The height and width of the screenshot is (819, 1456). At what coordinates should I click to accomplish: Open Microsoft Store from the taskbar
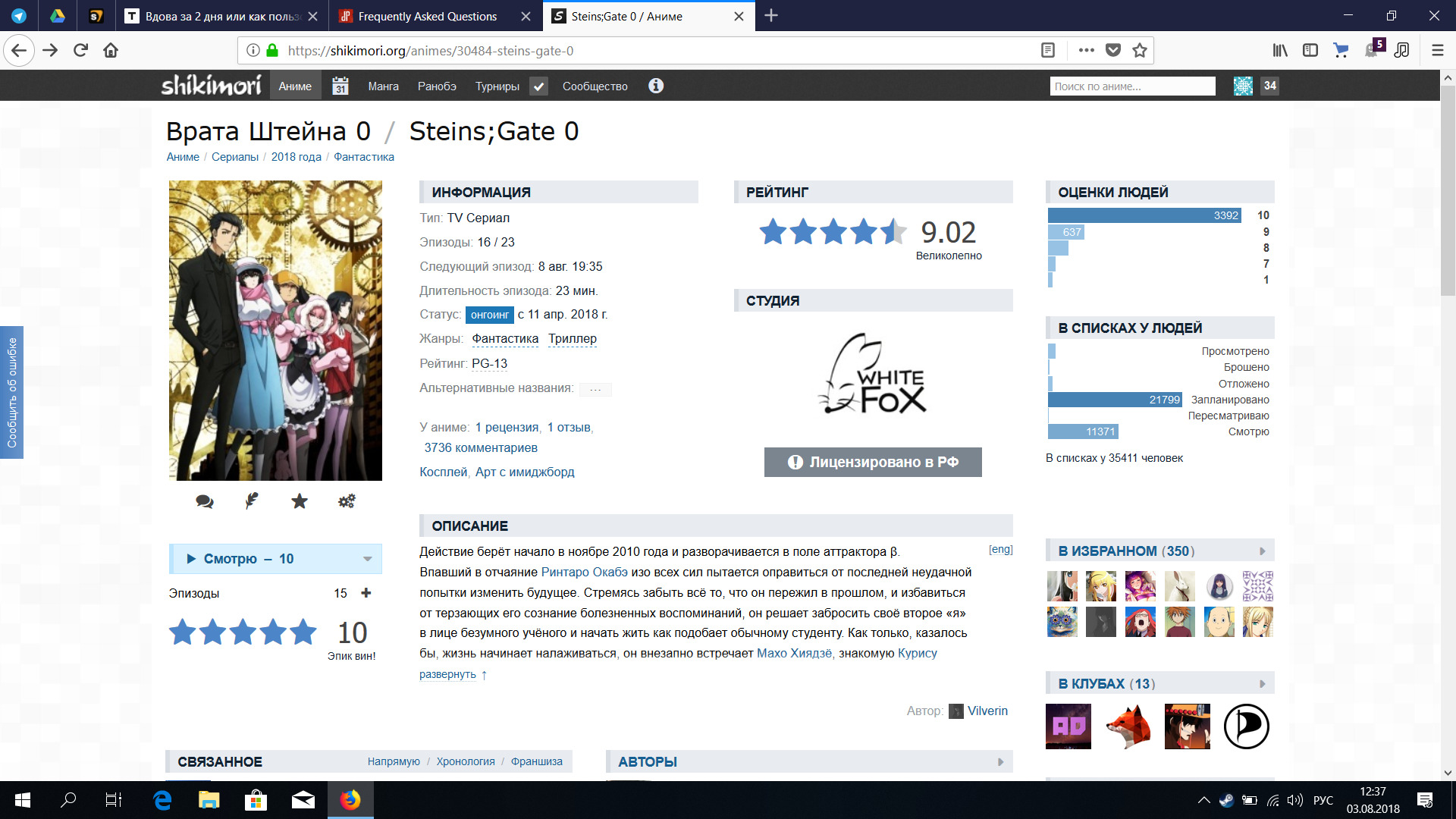coord(256,800)
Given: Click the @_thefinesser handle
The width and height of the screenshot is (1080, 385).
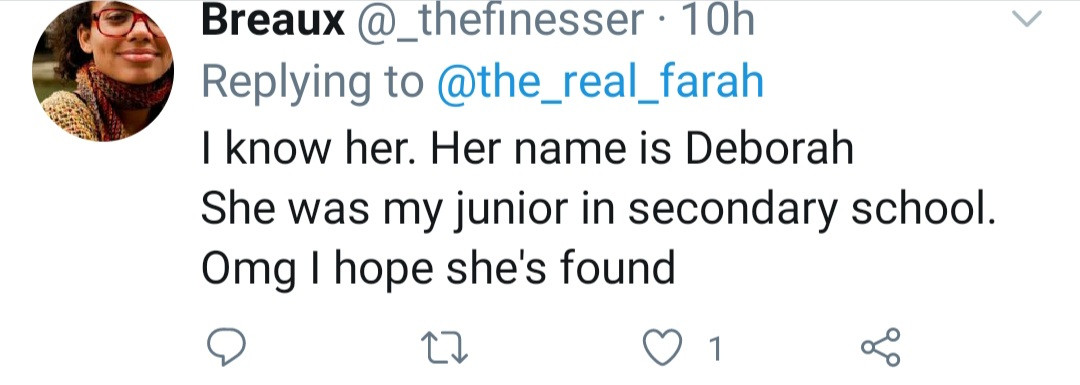Looking at the screenshot, I should tap(500, 22).
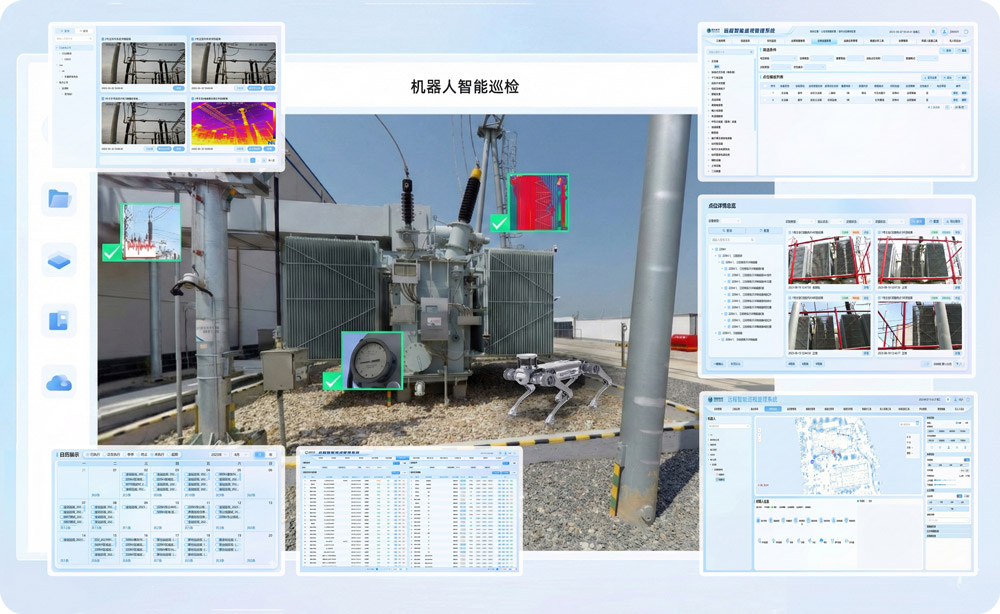Image resolution: width=1000 pixels, height=614 pixels.
Task: Click the cloud icon in left sidebar
Action: pos(60,382)

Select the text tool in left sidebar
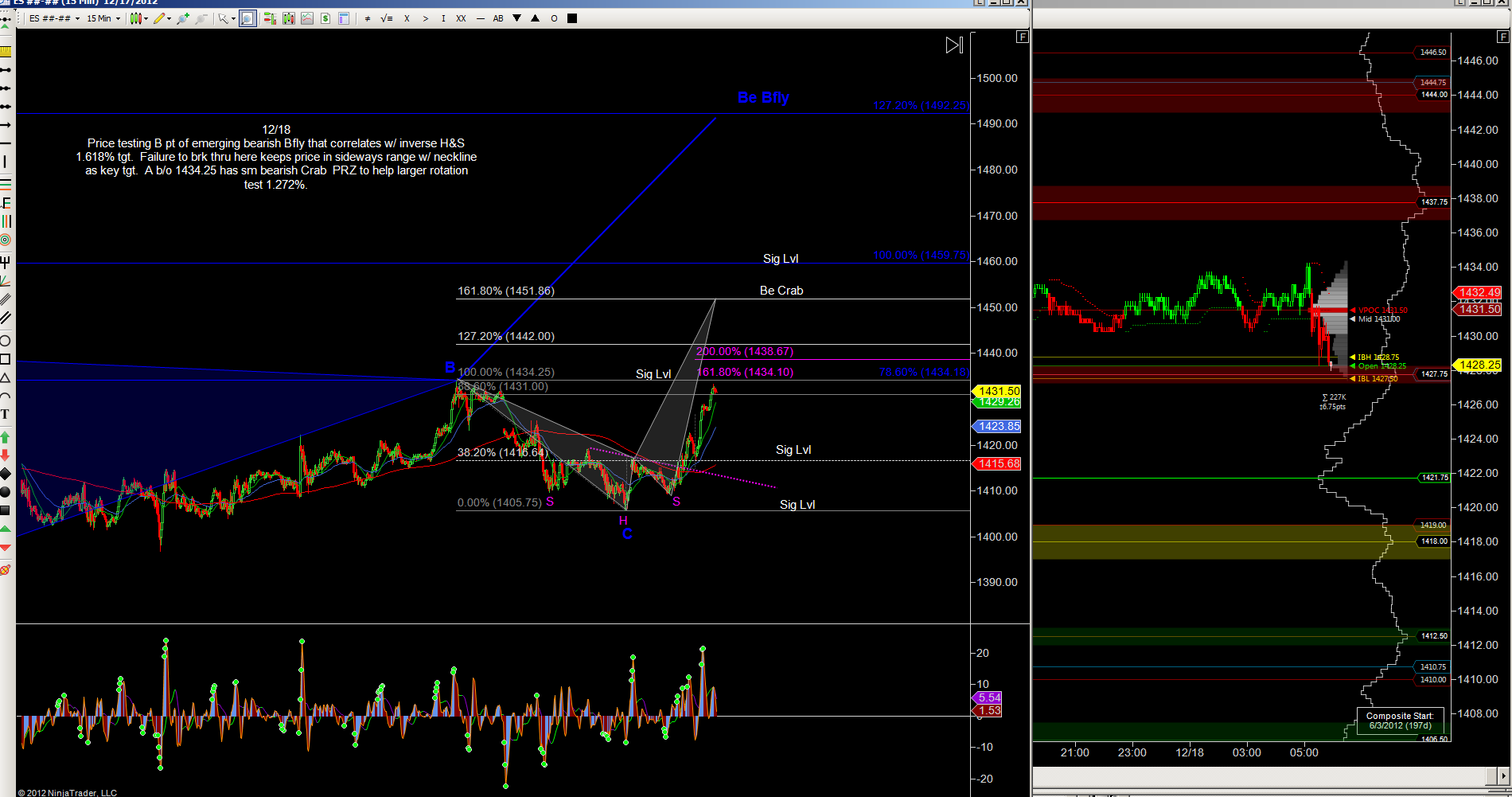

Set task —
Repeat the lines above word for word, leaving out the pictures.

Correct output —
The height and width of the screenshot is (819, 1456). At what coordinates should I click to accomplish: Open Microsoft Store from the taskbar
coord(256,800)
Given: Click the @_thefinesser handle
The width and height of the screenshot is (1080, 385).
Looking at the screenshot, I should tap(500, 22).
Image resolution: width=1000 pixels, height=614 pixels.
Task: Click the cloud icon in left sidebar
Action: pos(60,382)

Select the text tool in left sidebar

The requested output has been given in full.